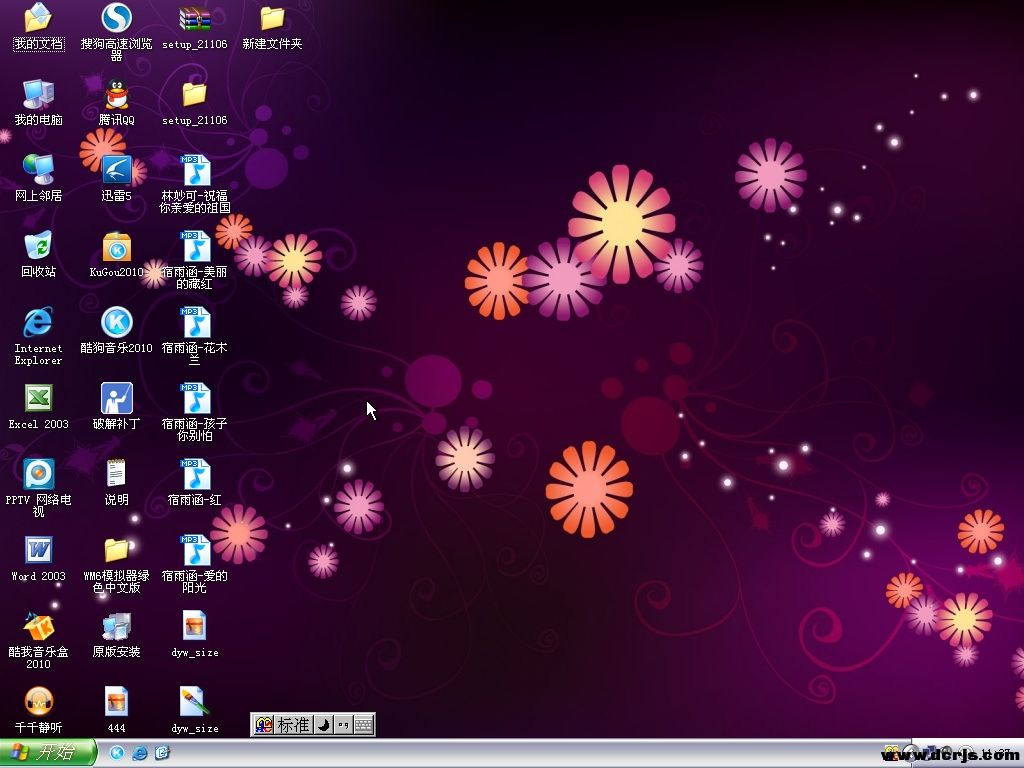Select the 酷我音乐盒 2010 icon

click(x=38, y=627)
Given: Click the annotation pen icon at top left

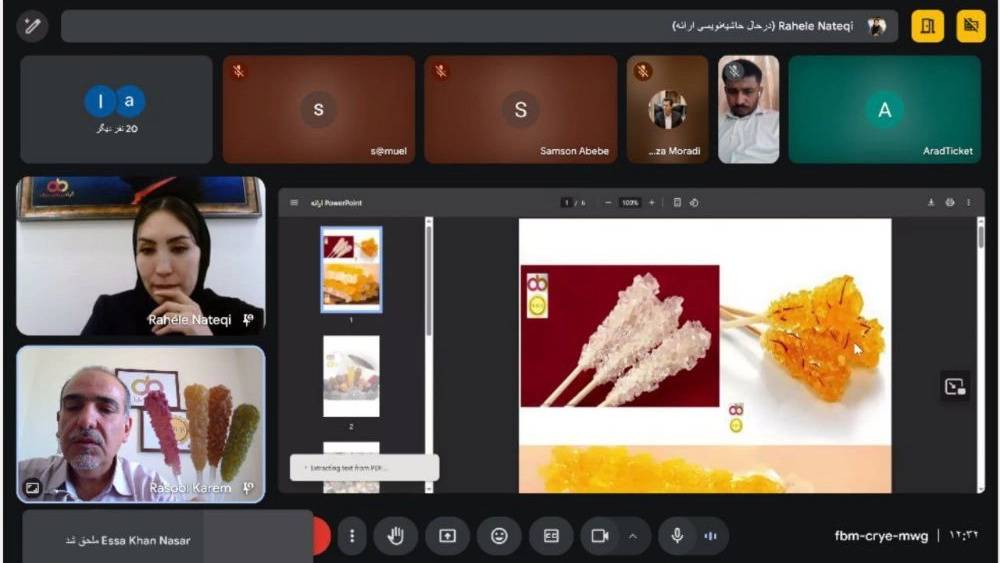Looking at the screenshot, I should (x=33, y=26).
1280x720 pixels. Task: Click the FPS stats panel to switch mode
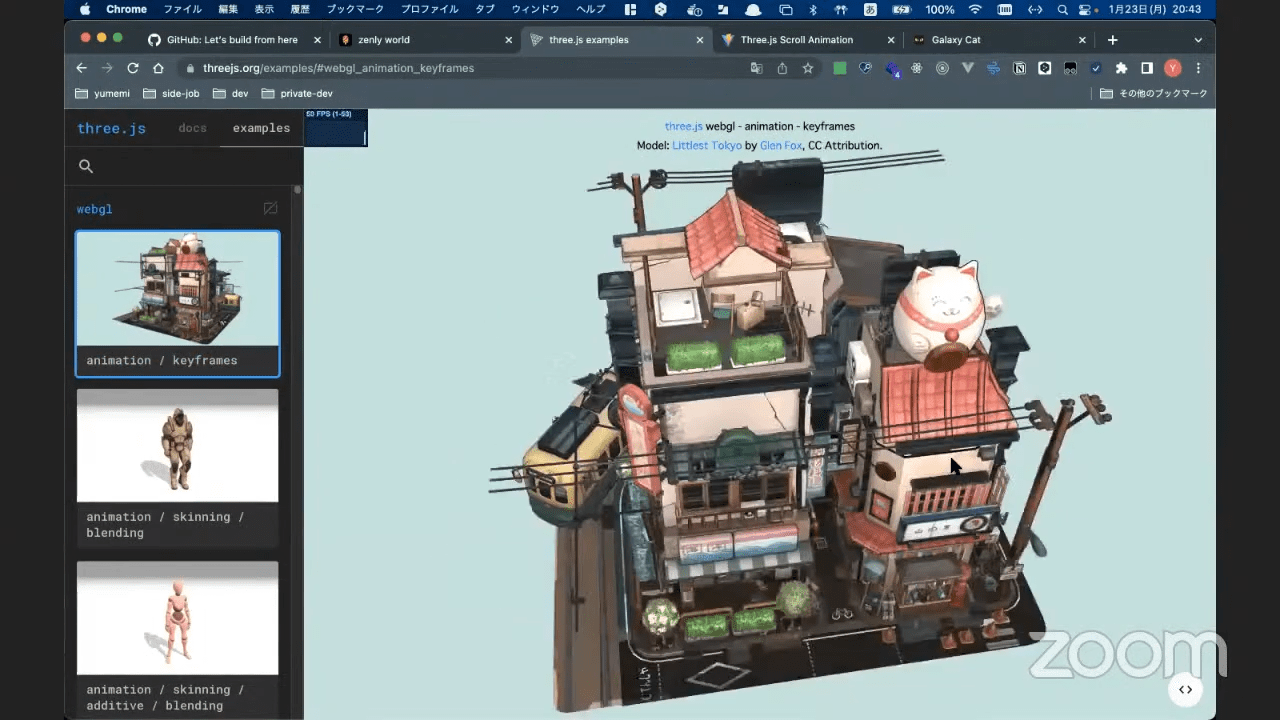tap(336, 128)
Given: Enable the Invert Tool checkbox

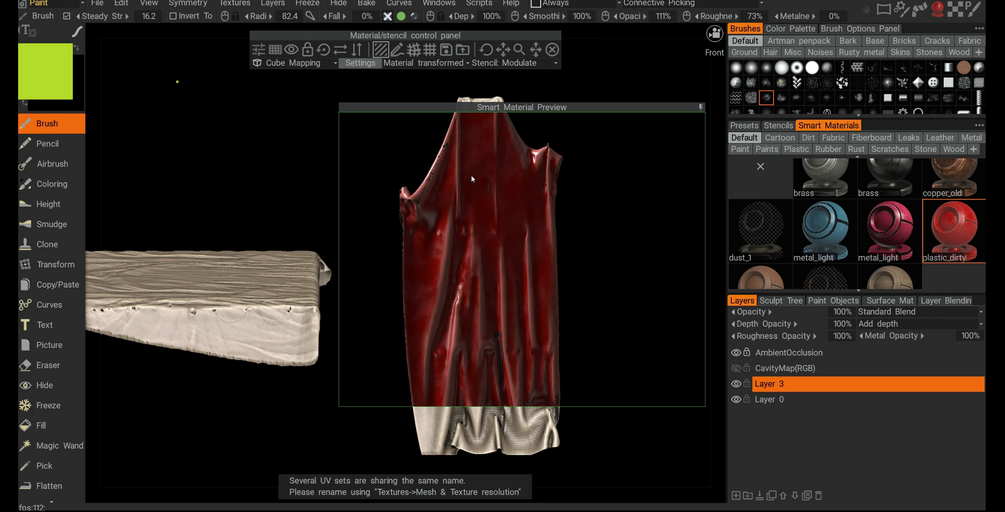Looking at the screenshot, I should [x=173, y=16].
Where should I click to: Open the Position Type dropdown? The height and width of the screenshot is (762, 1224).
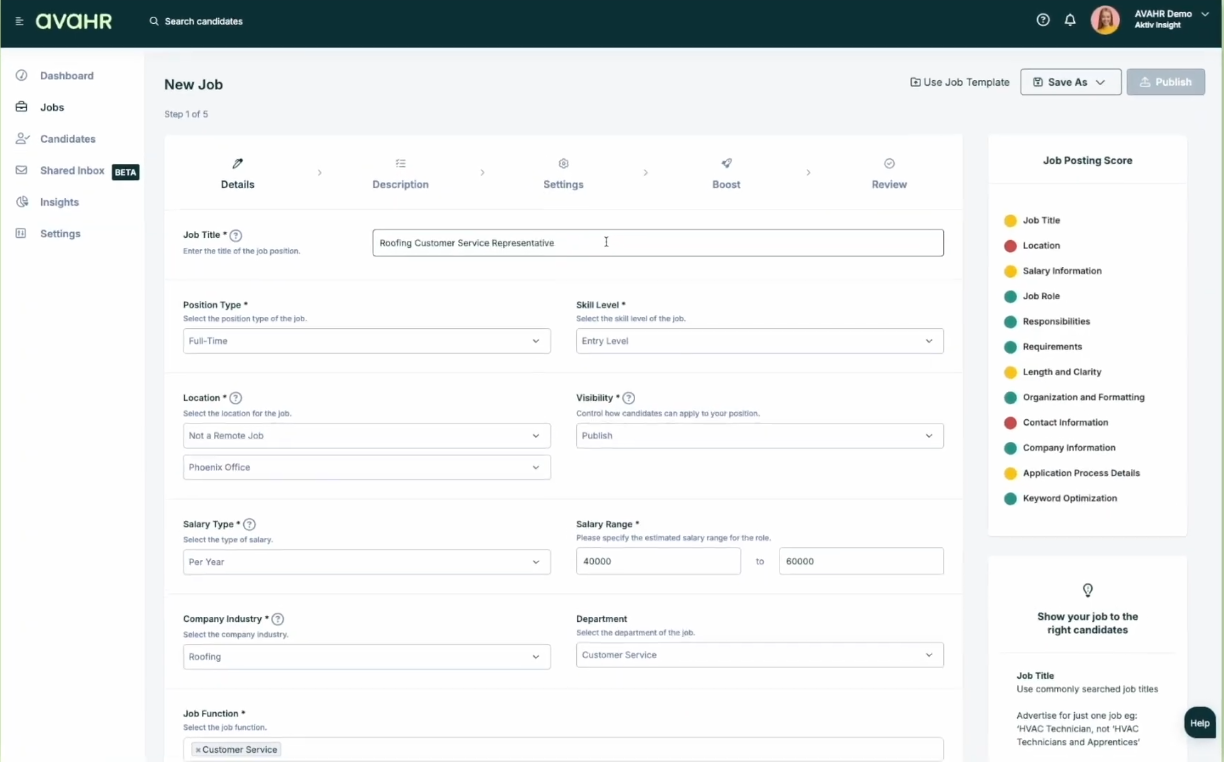coord(366,341)
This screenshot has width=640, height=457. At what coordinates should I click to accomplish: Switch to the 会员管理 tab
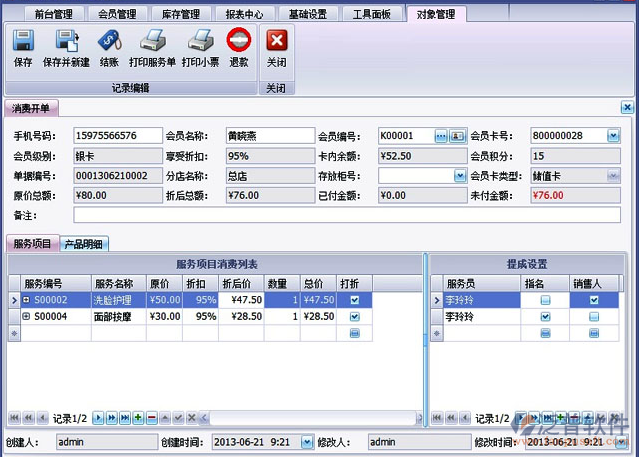point(117,14)
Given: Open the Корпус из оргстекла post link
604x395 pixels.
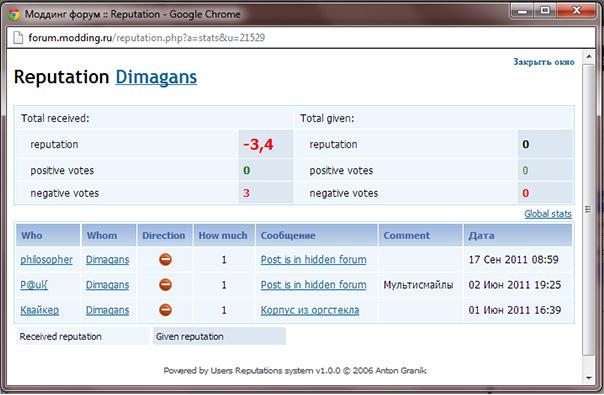Looking at the screenshot, I should pos(310,310).
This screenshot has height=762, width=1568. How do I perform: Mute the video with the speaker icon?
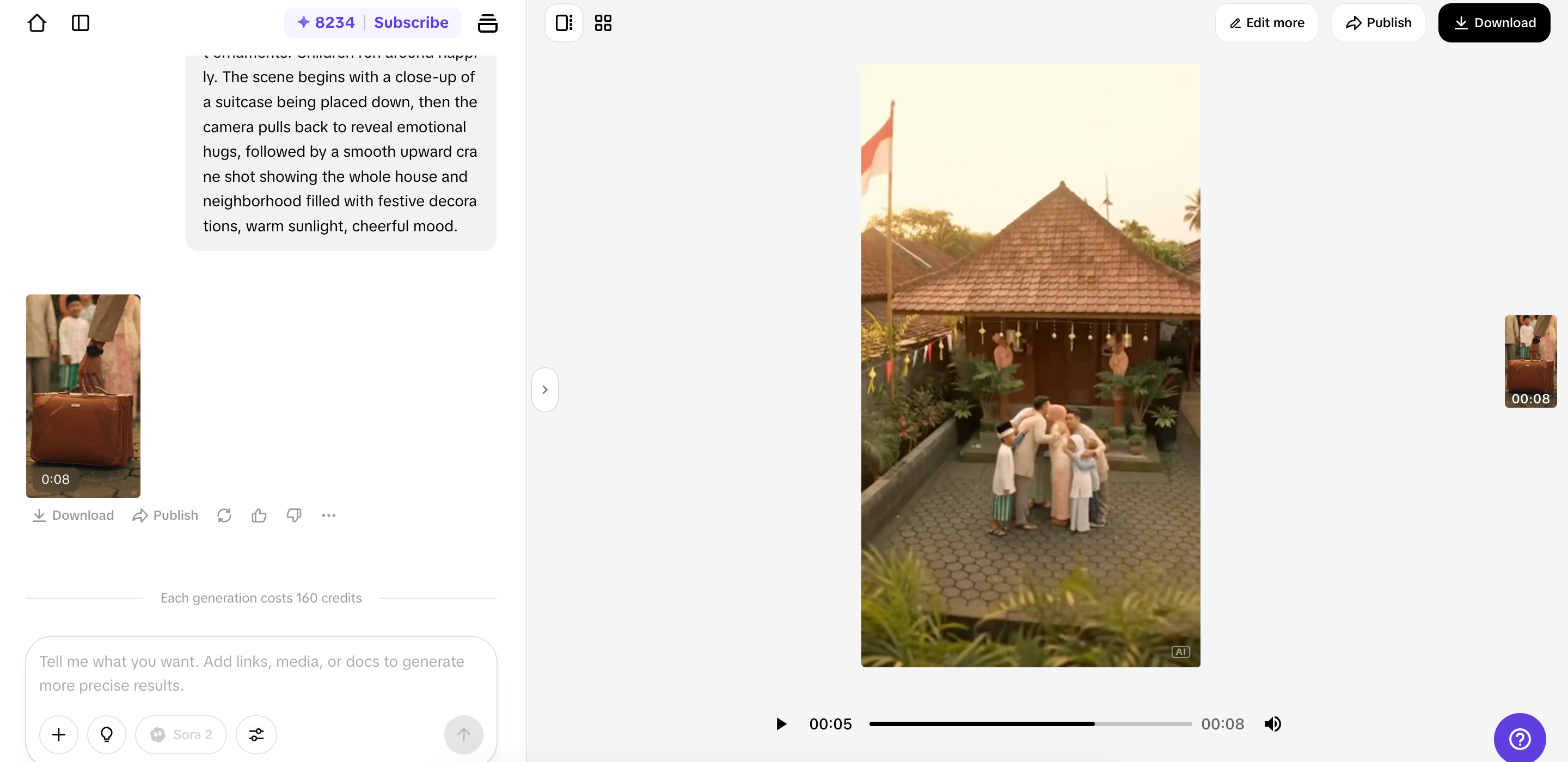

» DIRECTIONS: Can you rewrite all the entries above, changing every "Given" to "Instruction" and keeping everything else the same, with the pictures left out?

» RESPONSE:
Select the 酷我音乐盒 2010 icon

click(x=38, y=627)
Instruction: Click the annotation pen icon at top left

Looking at the screenshot, I should (x=33, y=26).
1280x720 pixels. Task: Click the FPS stats panel to switch mode
tap(336, 128)
Instruction: Enable the Invert Tool checkbox

Looking at the screenshot, I should [x=173, y=16].
Where should I click to: Open the Position Type dropdown? The height and width of the screenshot is (762, 1224).
coord(366,341)
This screenshot has width=640, height=457. At what coordinates should I click to accomplish: Switch to the 会员管理 tab
point(117,14)
Instruction: Open the Корпус из оргстекла post link
604x395 pixels.
Looking at the screenshot, I should pos(310,310).
This screenshot has height=762, width=1568. How do I perform: Mute the video with the speaker icon?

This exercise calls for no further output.